In an earlier Commons vote on the bill, in July, the government's majority was cut to a record low of 35. This time 62 Labour MPs rebelled, to set a new record low majority of just 17. The government's nervousness was signalled by the return of the minister for sport, Richard Caborn, who was recalled against his will from the rugby world cup in Australia to bolster the vote.
The House of Lords, which deleted the entire section concerning foundation hospitals when it voted on the issue two weeks ago, had threatened to send the bill "ping ponging" between the two houses until the end of the parliamentary session. But faced with a new Commons endorsement of the proposals the House of Lords backed down. The Tory spokesman for health in the Lords, Earl Howe, told the house: "An issue of this kind is essentially one of policy rather than constitutional principle. It is not for us to continue to resist the will of the elected house."
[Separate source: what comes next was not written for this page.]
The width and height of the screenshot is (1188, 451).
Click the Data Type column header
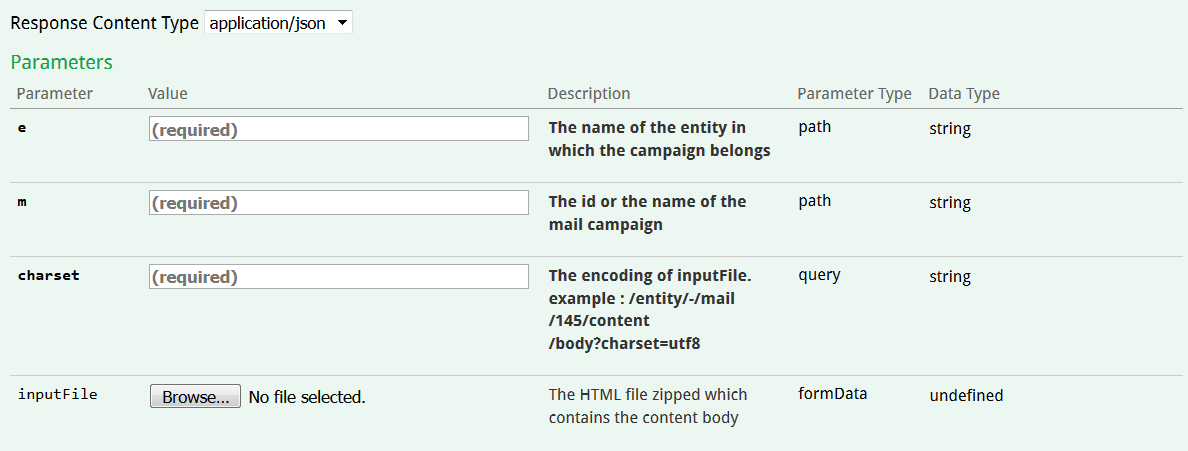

In the hours leading up to the vote the health secretary, John Reid, and Labour whips were telling the media they expected to lose. Their pessimism was seen by some as a ploy to drive nervous Labour MPs back into the ranks.
The government was helped by the recent change of leadership in the opposition Conservative party. Labour MPs were reluctant to hand an early victory to the new Tory leader, Michael Howard. Graham Allen, who voted against foundation hospitals in July, changed his vote this time for "political reasons." "I refuse to help Michael Howard get off to a winning start just 18 months before a general election," he said.
Dr Reid had explicitly warned MPs that the vote would be seen as a test of strength between the parties. "If people vote against the government they will be harming not only the National Health Service but . . . our own government by marching into the lobbies with the crowd opposite," he told the Commons.
Tim Yeo, the Tory shadow health secretary, said the Commons vote was a "constitutional outrage" because it had been partly carried by Scottish Labour MPs, even though foundation hospitals would not be introduced in Scotland. "The government did not win this vote by persuading anyone of their case. It won by deploying bully boy tactics," he said. A bullish John Reid, himself a Scottish MP, called Mr Yeo a "pathetically bad loser."
Mr Reid said that far from allowing creeping privatisation of hospitals the scheme would act as a bulwark against erosion of public ownership. "A thriving local hospital owned by local people in a way that national services have never been owned before will defend itself politically against any future Conservative government's plans to privatise the National Health Service."